→ PROBLEM DETAILS: Please repeat, exactly and without pictures, the lines of the entries below that run from the one containing "Open the filter sliders icon in toolbar" through the one containing "Task: Restart the running container".

→ MATERIAL TO PROCESS:
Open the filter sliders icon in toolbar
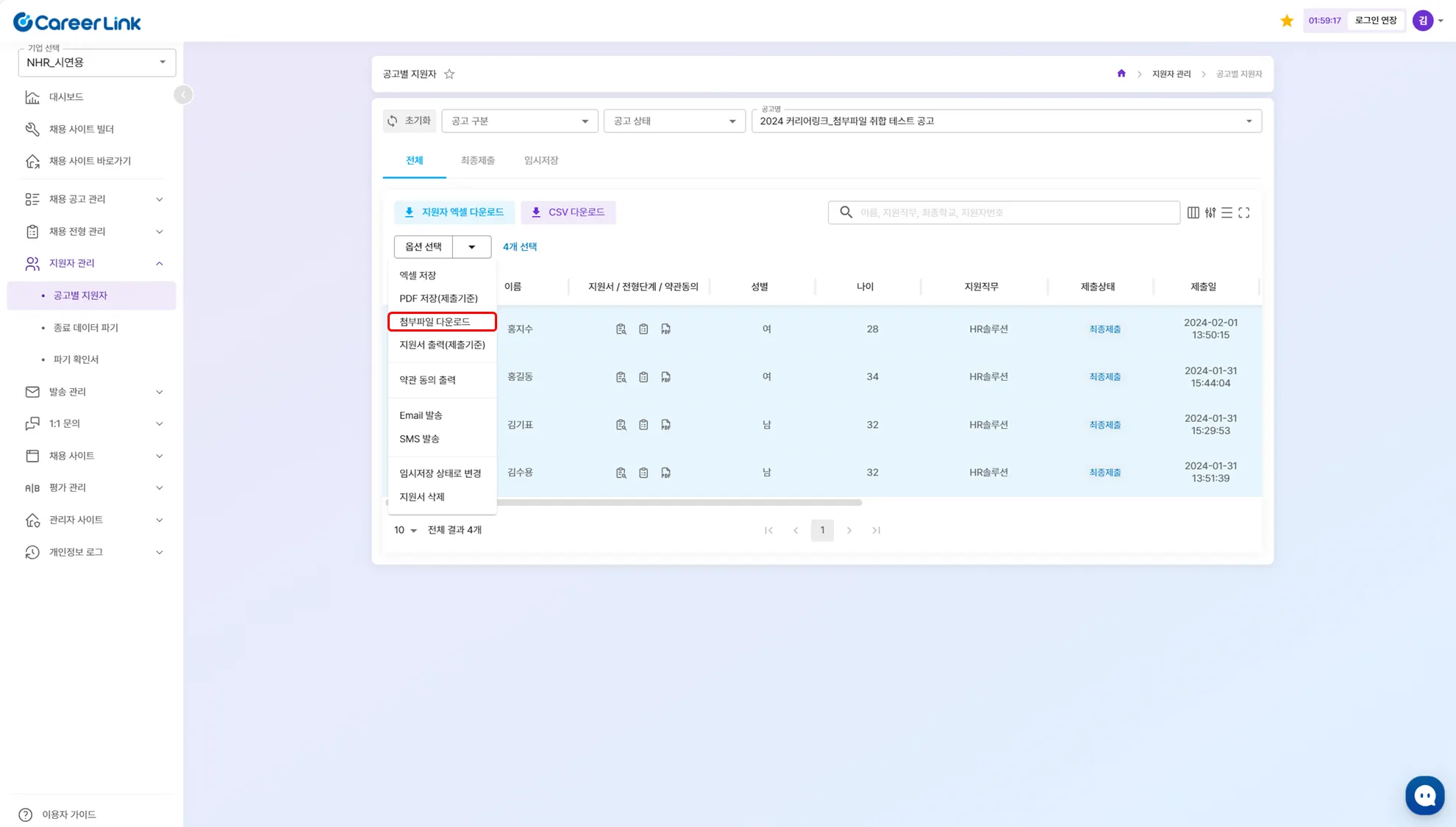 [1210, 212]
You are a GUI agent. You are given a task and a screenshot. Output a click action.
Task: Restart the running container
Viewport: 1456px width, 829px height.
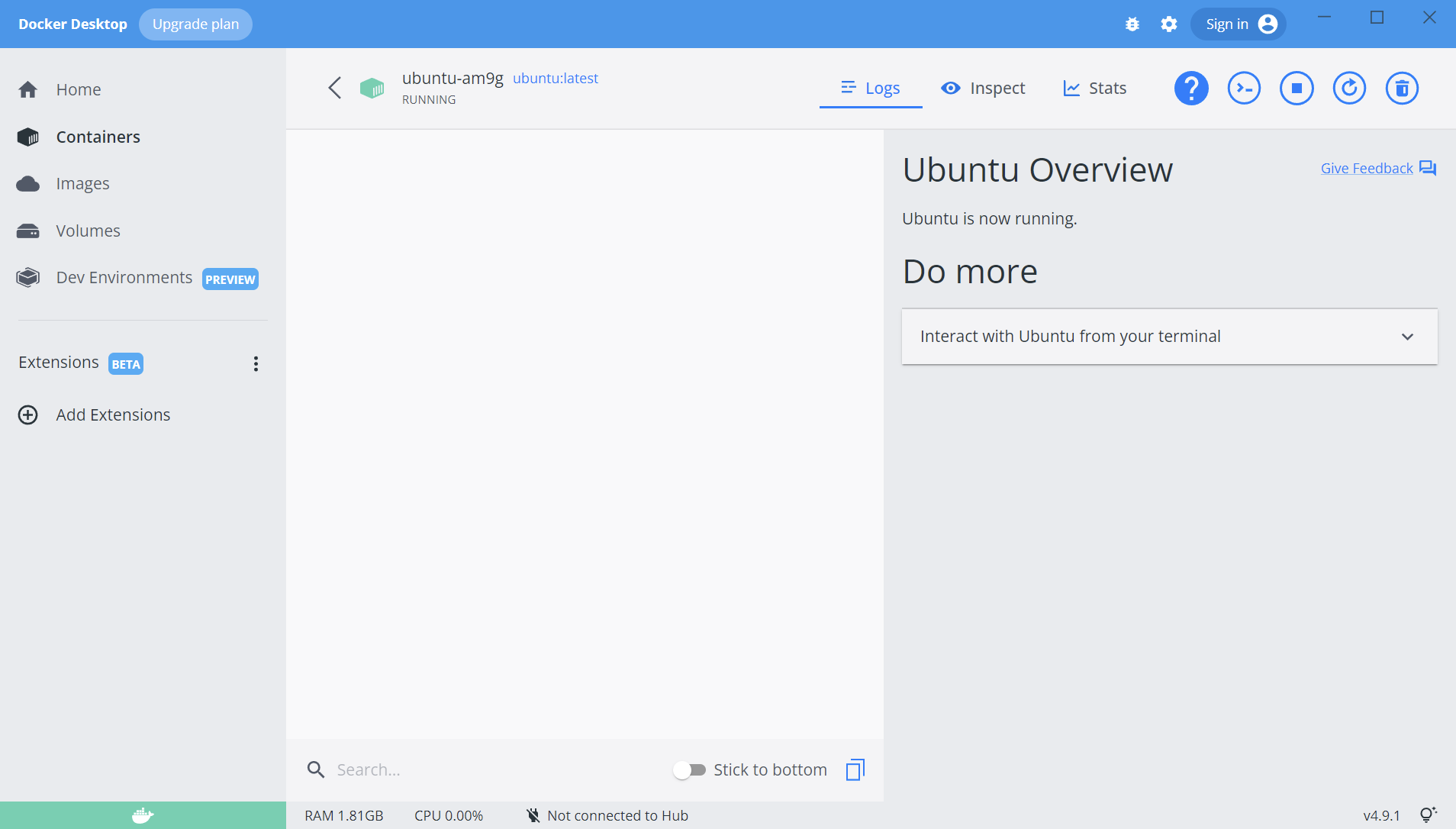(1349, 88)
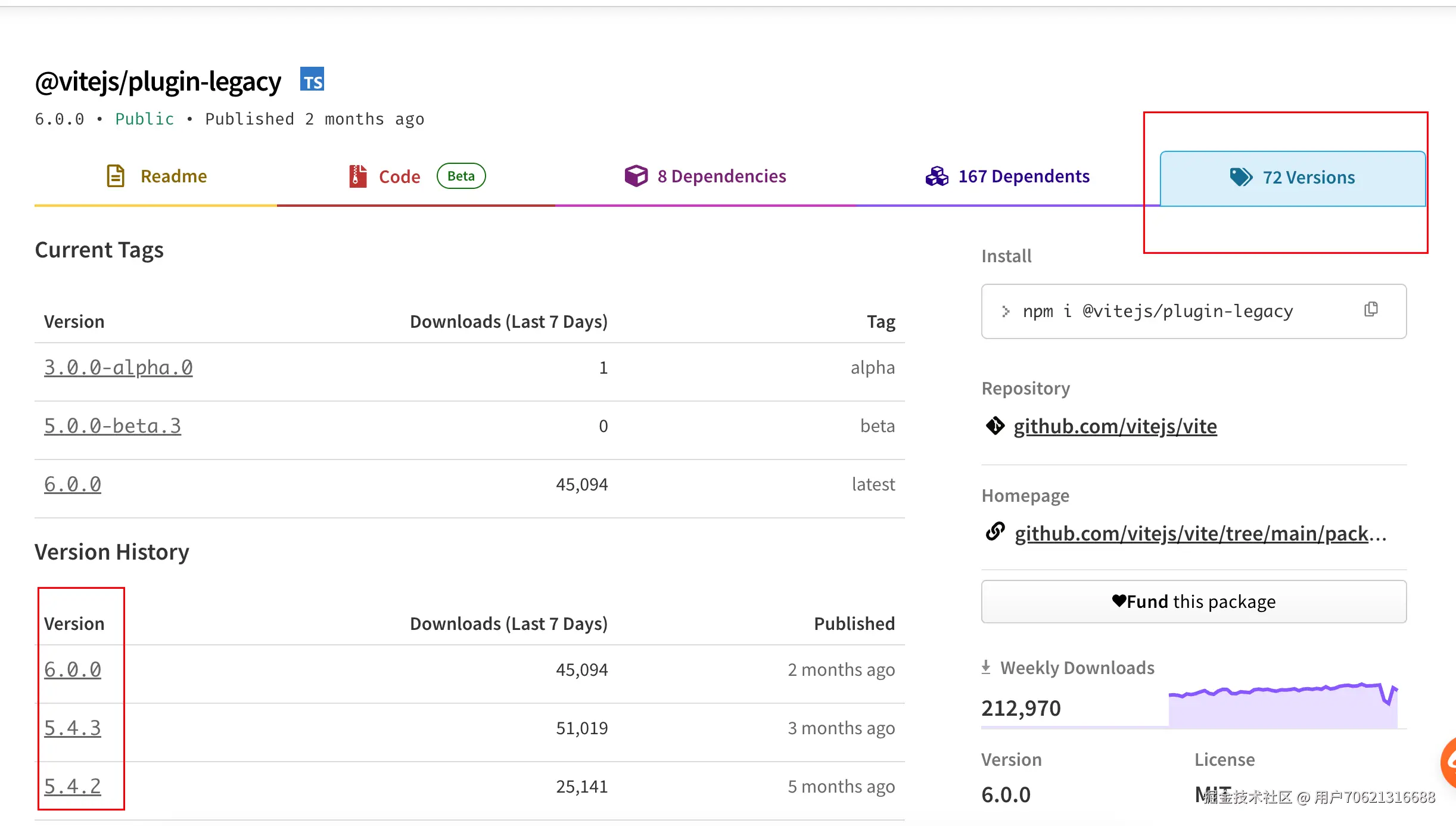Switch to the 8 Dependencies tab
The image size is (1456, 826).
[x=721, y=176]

* * *

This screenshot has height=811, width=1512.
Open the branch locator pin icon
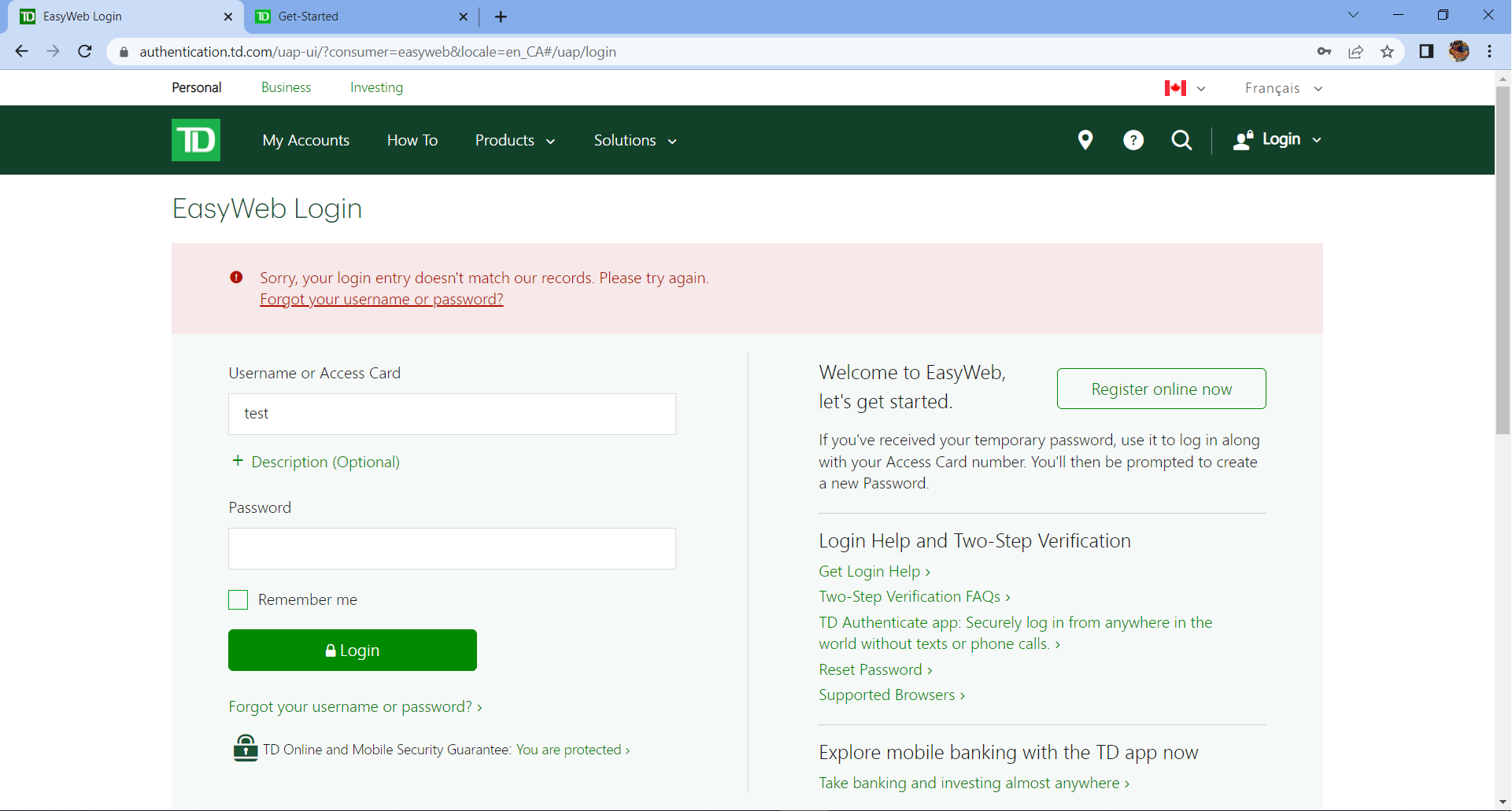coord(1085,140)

==

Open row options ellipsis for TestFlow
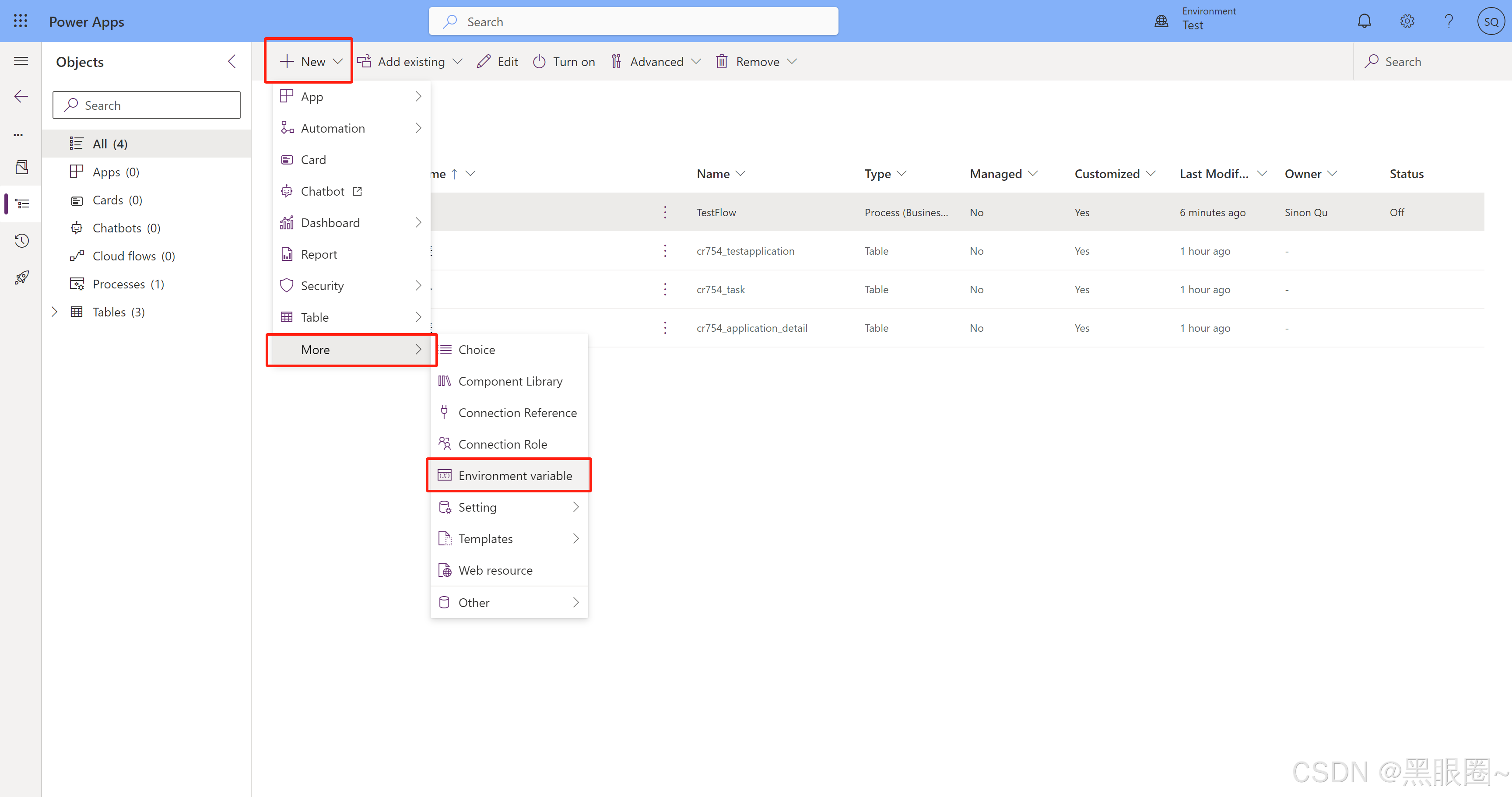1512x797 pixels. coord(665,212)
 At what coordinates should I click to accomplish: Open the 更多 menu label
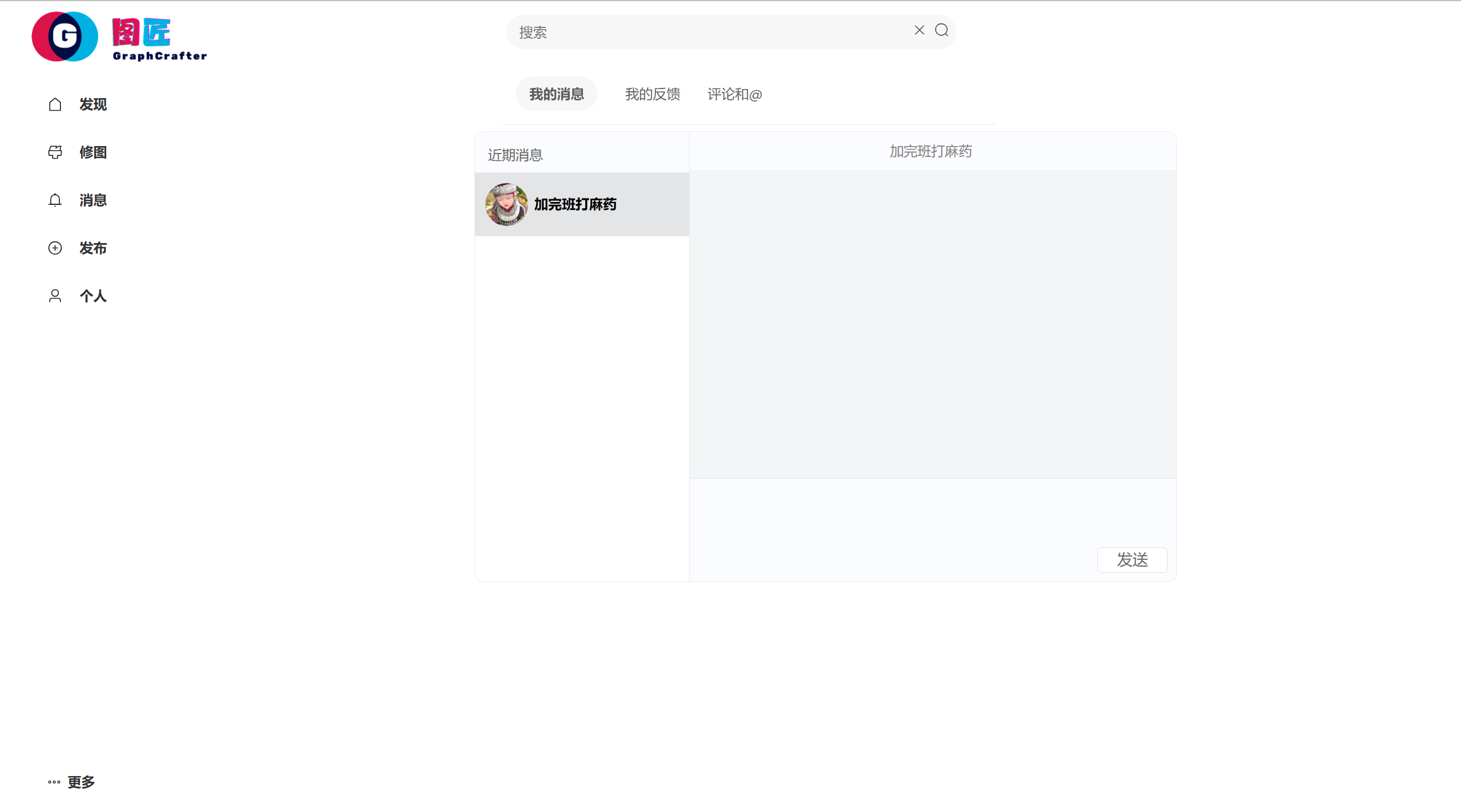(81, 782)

→ YOUR RESPONSE:
Open the filter sliders icon in toolbar
 [1210, 212]
You are a GUI agent. You are given a task and a screenshot. Output a click action.
Task: Restart the running container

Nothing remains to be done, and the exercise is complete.